L’opération, qui consista à soustraire une petite fille à la garde de sa grand-mère pour la remettre à sa mère réfugiée en Suisse, montre à nouveau combien on aurait tort de considérer les théories du complot comme inoffensives ou sans conséquences. Aujourd’hui comme hier, elles demeurent annonciatrices de passages à l’acte délictueux sinon criminels.
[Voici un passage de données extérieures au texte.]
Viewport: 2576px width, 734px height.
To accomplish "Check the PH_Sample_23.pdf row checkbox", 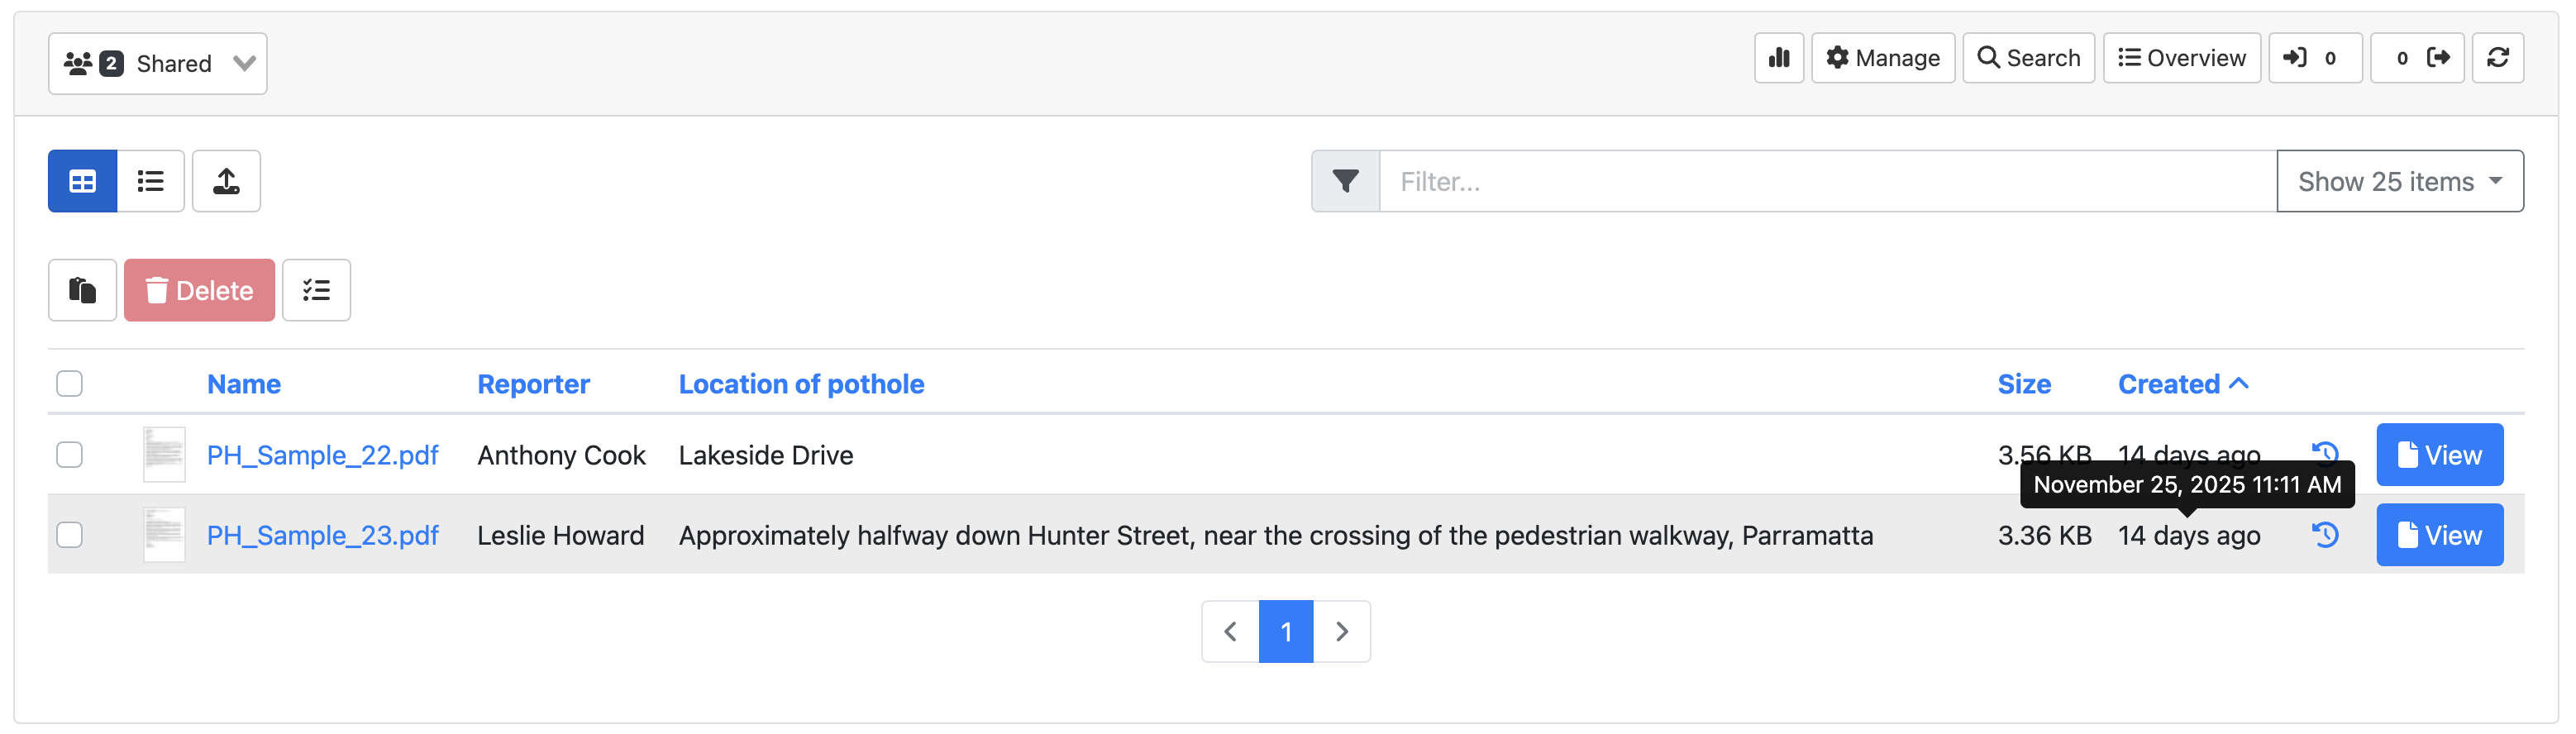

La trajectoire de Rémy Daillet-Wiedemann, le vraisemblable inspirateur de cet enlèvement – qu’il qualifie de « restitution » – est à cet égard riche d’enseignements. Cet ancien responsable du Modem, dont il avait été exclu en 2010, a cheminé au cours de la dernière décennie dans les franges les plus radicales de l’extrême droite française. Auteur en 2012 d’un guide intitulé Je fais l’école à la maison (2012) qui prône la scolarisation des enfants à domicile, ce père de sept enfants est le président de l’association L’École à la maison et le responsable du site web éponyme. Il y explique que « l’école est un endroit dangereux : pédos, harceleurs, délinquants, dealers, labos et gouvernement sont les gros vecteurs du mal-être, du suicide, du meurtre, du crime courant ».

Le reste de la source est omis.